*Text shown*
---

Why are managers necessary?

Hi guys,

I know this kind of question asks for an opinion or philosophy, but I don’t think it’s a great enough issue to go in great debates.
So mods please move, if needed.

I have never taken business courses, so I’m coming from a dearth of business knowledge.

What purpose do managers serve in corporations? Why are they necessary? Couldn’t a group of workers within in a department or who have the same job duties elect a representative?

What might happen to a business structure if there were no day-to-day managers, perhaps only the accumulation of productivity data and periodic reviews of the workforce?

I searched using Google and couldn’t find anything to answer my questions.

I know if any of you find good sites talking about managers place in the business hierarchy you’ll post them.


Have you ever been in a group of your peers and was unable to delegate a leader because there wasn’t enough agreement on who should get the spot? Think about how quickly a business would fall to its knees if no one could agree on who was going to “manage” a project and have final say.

It doesn’t take long to realize the efficiencies of using a hierarchy that is already in place for who leads a team or project.

JungleLove, I think you have it backwards. It’s not like there are already a group of people there who are to be given jobs for no reason. It is the other way around. A bunch of guys with money and expertise got together and thought they could make widgets. So the purpose and aim has been set by them already and now they look for people who can help them make widgets. So they say, “you work for me doing what I say and I pay you money”. You do not own the company, the owners do. And you can agree to work for them under whatever terms you agreed to. But a worker who cannot be told what to do is useless to the enterprise as he is not helping achieve the common goals, rather he is furthering his personal goals and becomes a parasite. If you are paying people with your money, would you just tell them to do whatever they like? Or would you rather they spend their time doing what you want them to do? Look at any successful organization and you will see strong leadership. The ultimate example is the army.

---

*Excerpted data*
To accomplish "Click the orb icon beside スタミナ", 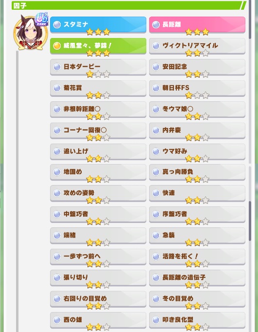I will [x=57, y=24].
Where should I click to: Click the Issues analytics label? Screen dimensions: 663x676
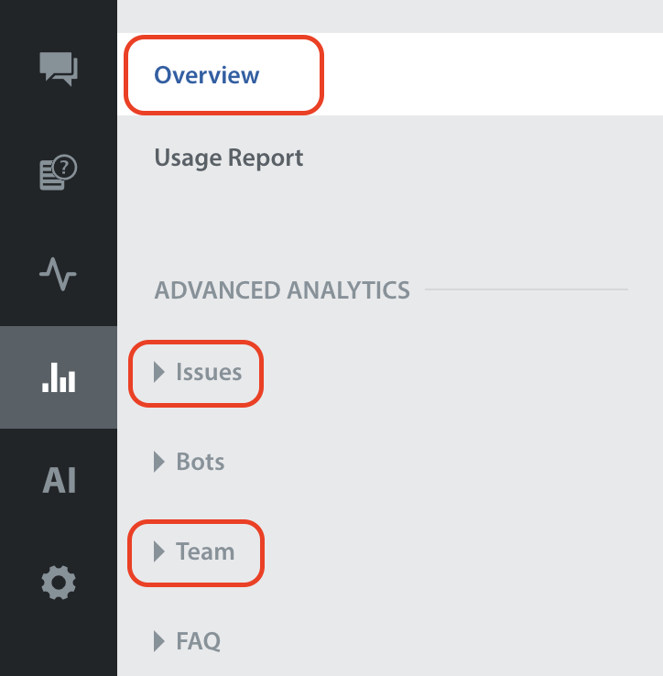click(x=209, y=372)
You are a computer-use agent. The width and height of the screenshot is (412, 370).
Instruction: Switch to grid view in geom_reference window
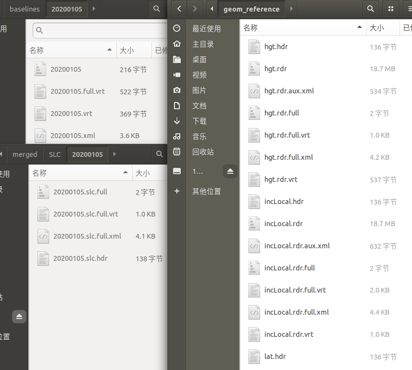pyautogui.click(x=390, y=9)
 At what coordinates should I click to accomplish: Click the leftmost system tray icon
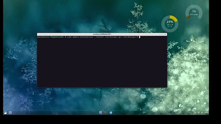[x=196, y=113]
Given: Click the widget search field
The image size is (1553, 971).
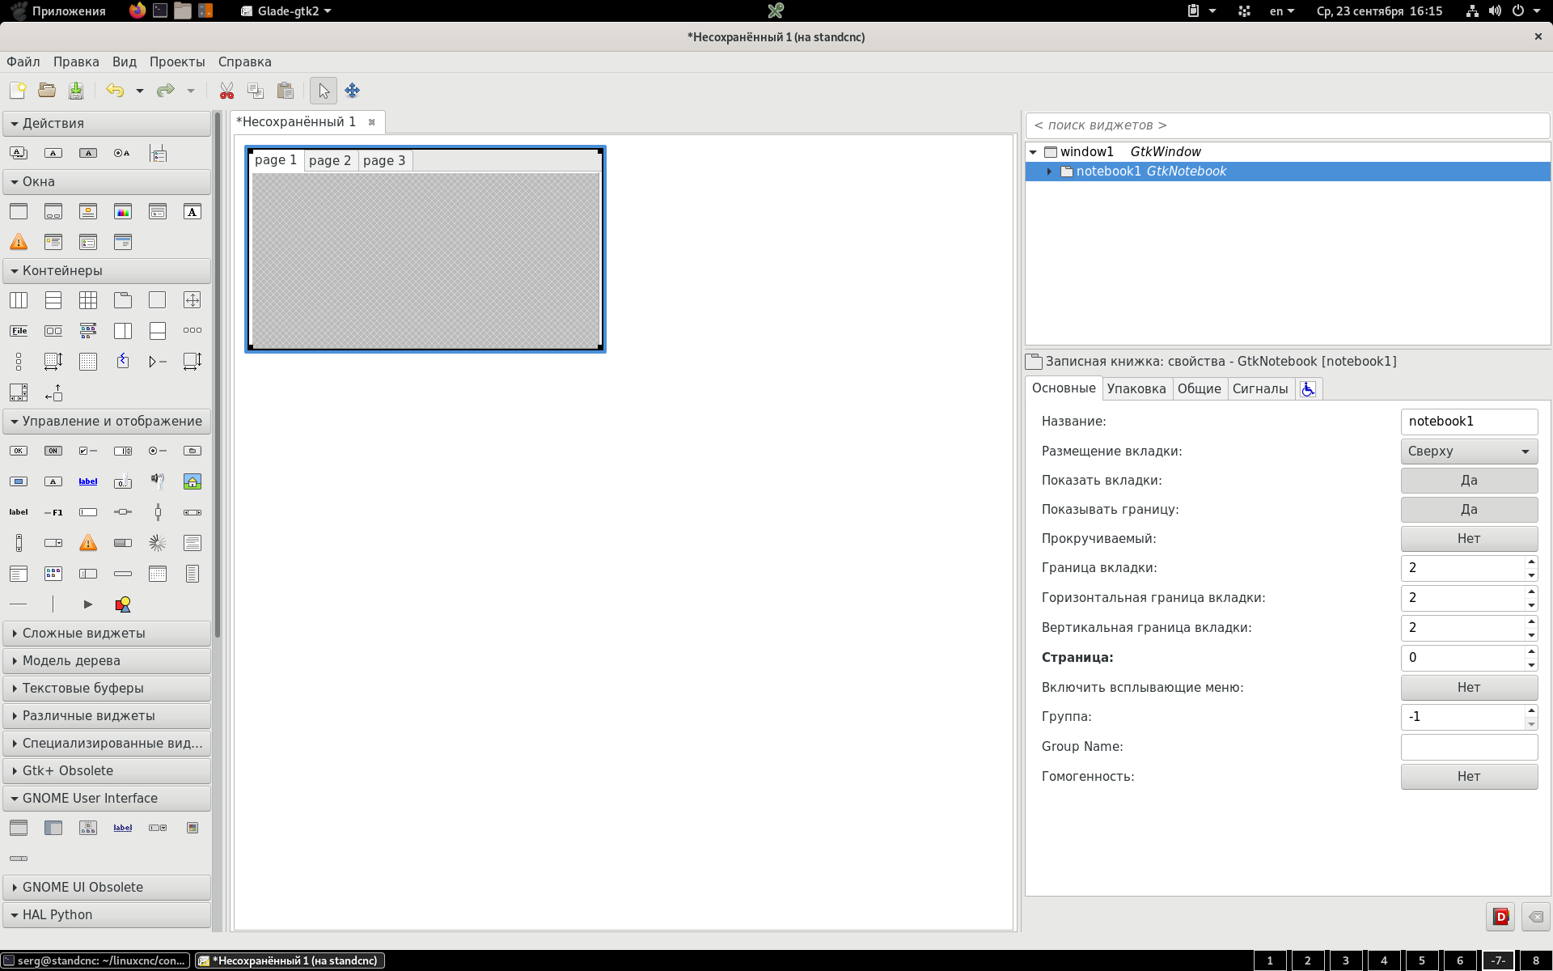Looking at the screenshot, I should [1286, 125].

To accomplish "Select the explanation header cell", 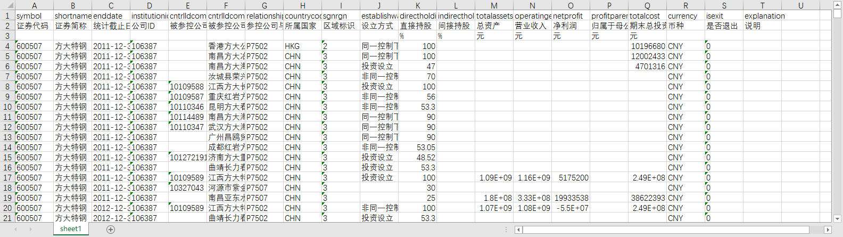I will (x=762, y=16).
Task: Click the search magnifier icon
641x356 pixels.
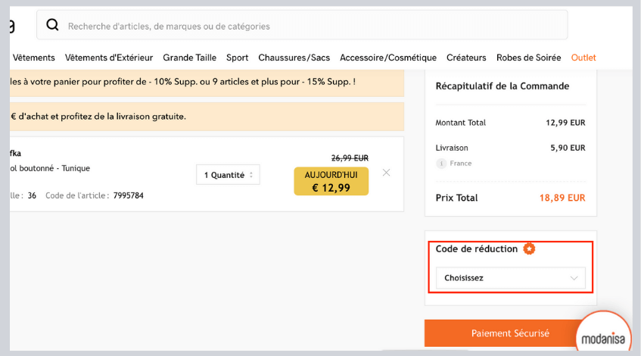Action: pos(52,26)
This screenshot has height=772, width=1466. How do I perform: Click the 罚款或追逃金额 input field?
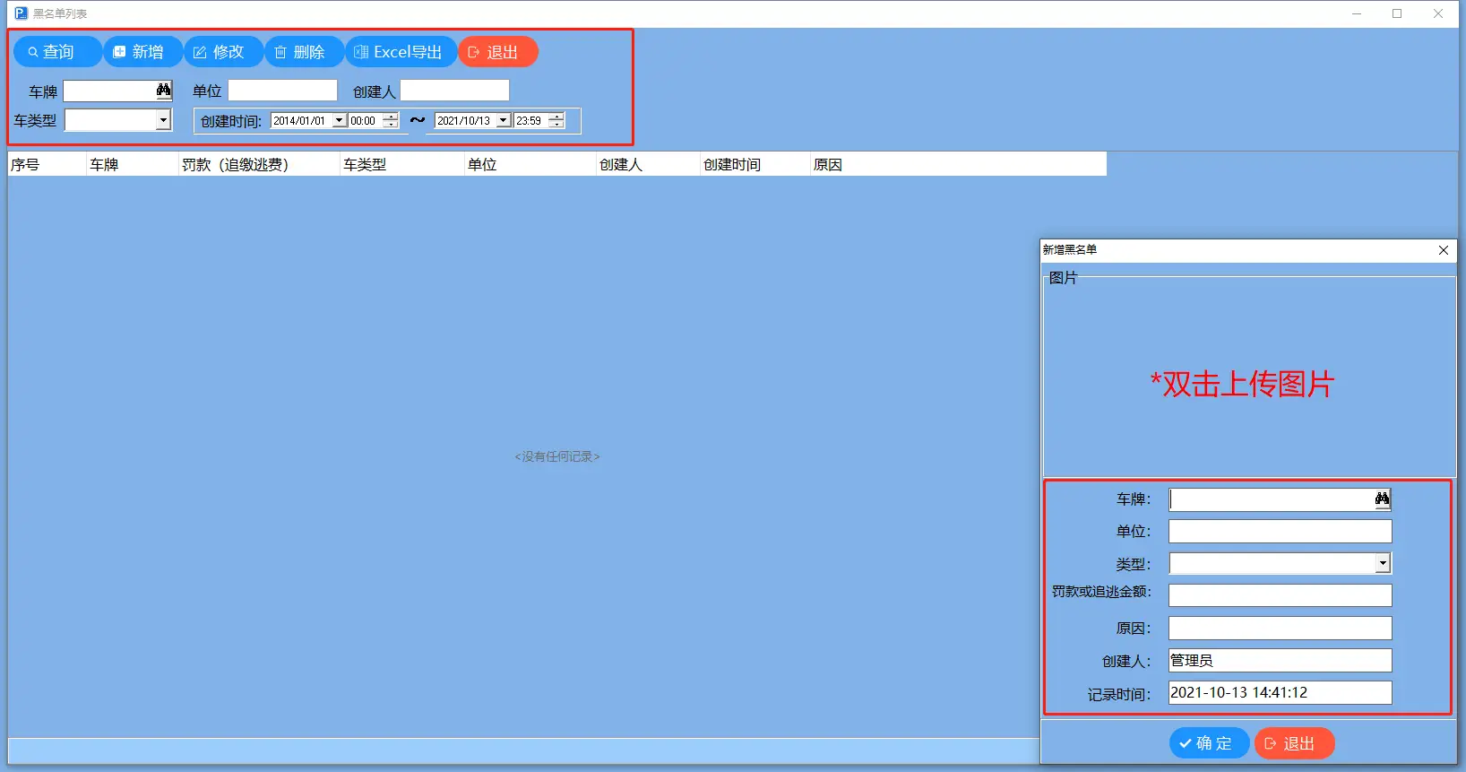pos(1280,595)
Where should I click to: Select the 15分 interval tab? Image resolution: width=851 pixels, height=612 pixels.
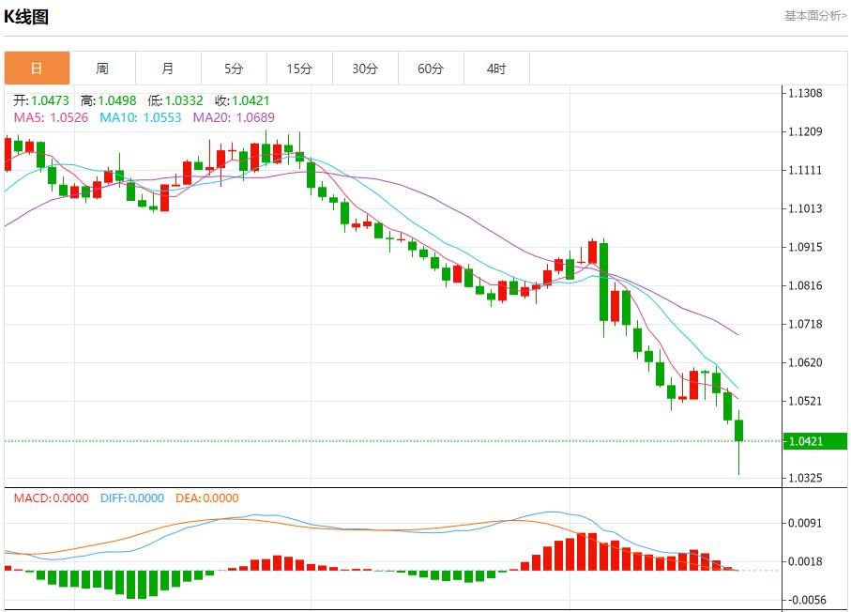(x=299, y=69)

---

*Tasks*
**A)** List the questions asked in the forum thread's paragraph beginning "What purpose do managers serve in corporations?"
**B)** Convert the stretch of rows from the line containing "Task: Click the search magnifier icon" through the end of the rows into a Markdown table with the columns n and Line. Give each line its own numbered table row, skip blank lines, and leave out the pictures.
The text and the rows are separate material.

*Solutions to the problems*
**A)**
1. What purpose do managers serve in corporations?
2. Why are they necessary?
3. Couldn't a group of workers within in a department or who have the same job duties elect a representative?

**B)**
| n | Line |
|---|---|
| 1 | Task: Click the search magnifier icon |
| 2 | 641x356 pixels. |
| 3 | Action: pos(52,26) |
| 4 | This screenshot has height=772, width=1466. How do I perform: Click the 罚款或追逃金额 input field? |
| 5 | pos(1280,595) |
| 6 | Where should I click to: Select the 15分 interval tab? Image resolution: width=851 pixels, height=612 pixels. |
| 7 | (x=299, y=69) |